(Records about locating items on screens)
--

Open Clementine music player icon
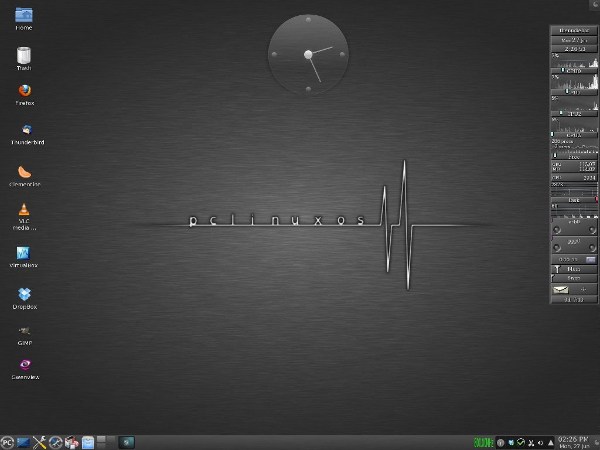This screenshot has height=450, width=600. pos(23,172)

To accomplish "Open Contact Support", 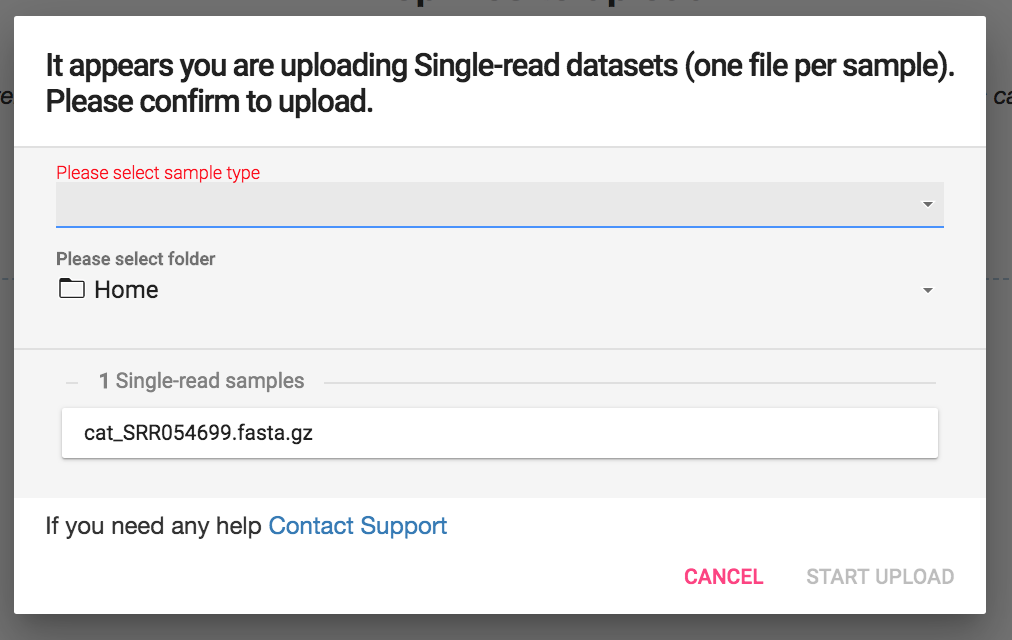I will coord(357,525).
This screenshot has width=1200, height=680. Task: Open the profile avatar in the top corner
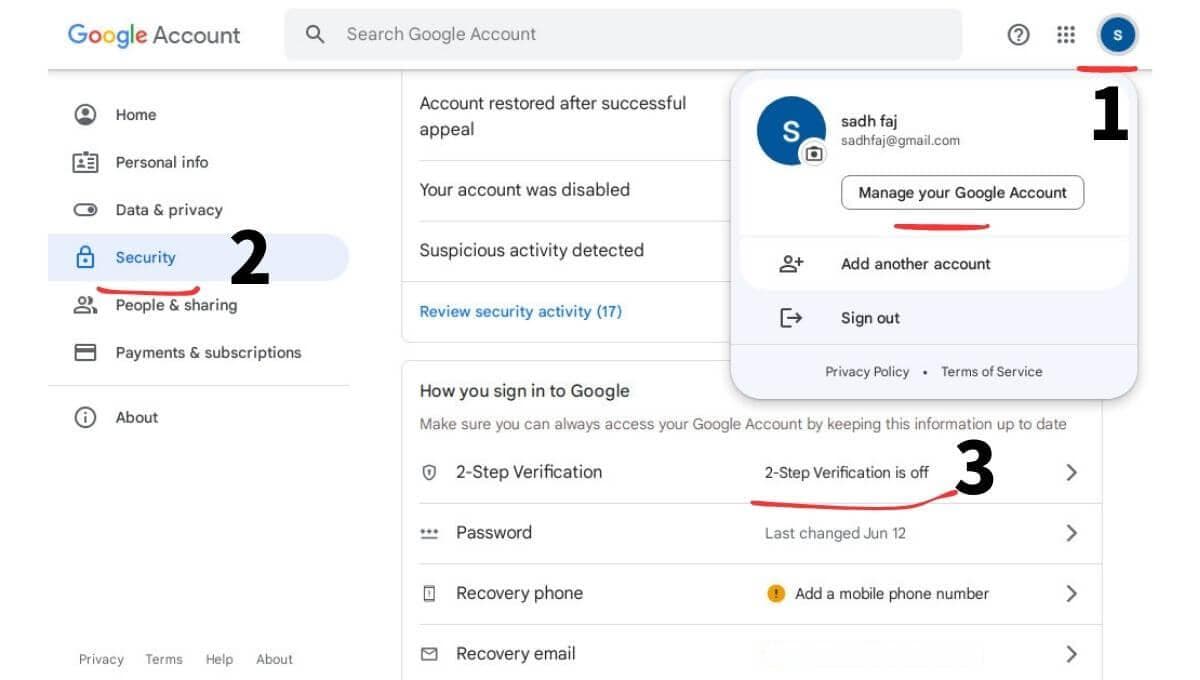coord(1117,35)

--

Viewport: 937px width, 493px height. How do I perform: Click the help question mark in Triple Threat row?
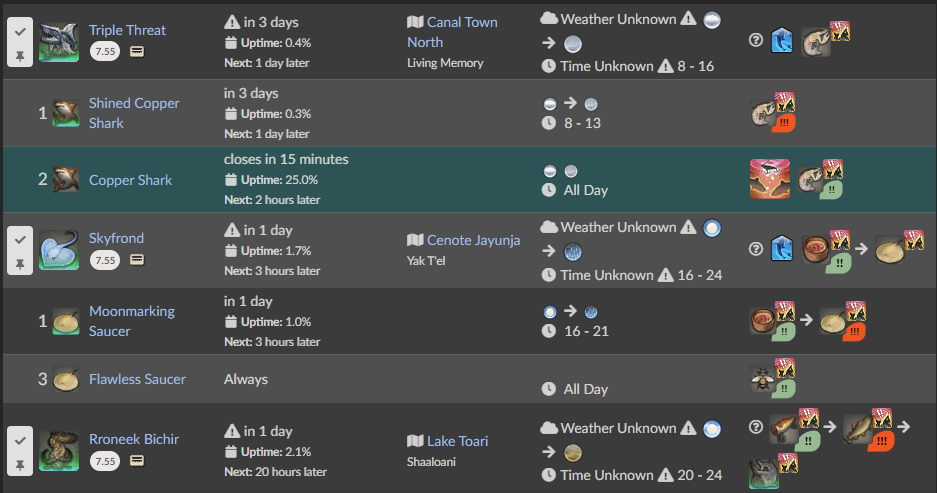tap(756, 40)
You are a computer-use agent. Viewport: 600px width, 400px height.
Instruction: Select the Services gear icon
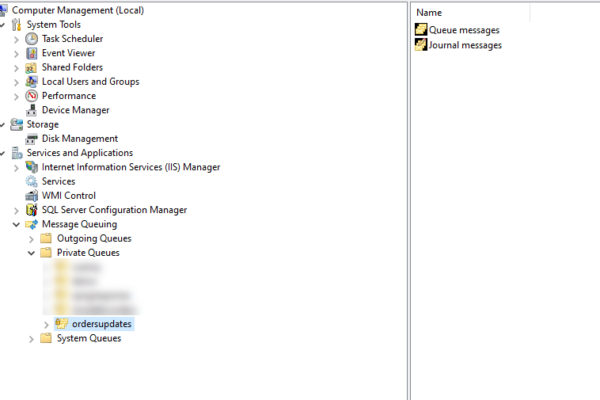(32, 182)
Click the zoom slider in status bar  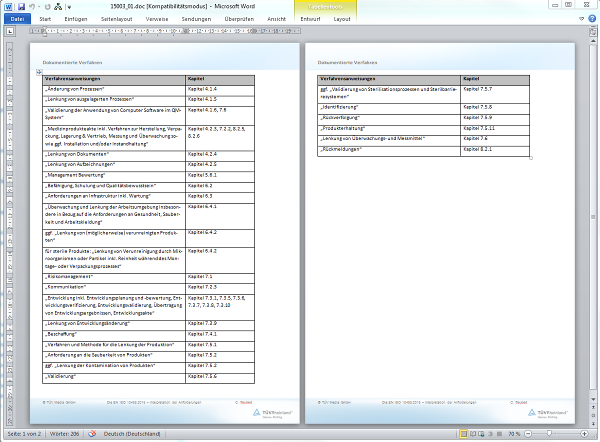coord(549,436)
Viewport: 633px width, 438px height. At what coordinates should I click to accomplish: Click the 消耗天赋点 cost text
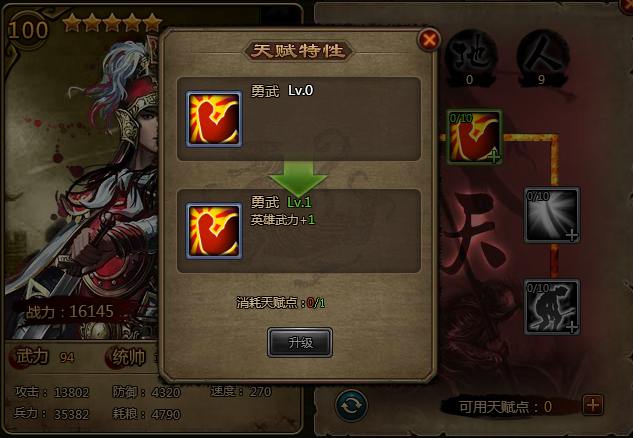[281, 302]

--

▶ **INSTRUCTION**: Write out the stretch of the records above from the line that contains "This screenshot has width=1200, height=680." through the line that contains "coord(1117,35)", both lines included, leaving out the pictures.

▶ **CORRECT RESPONSE**:
This screenshot has width=1200, height=680. Task: Open the profile avatar in the top corner
coord(1117,35)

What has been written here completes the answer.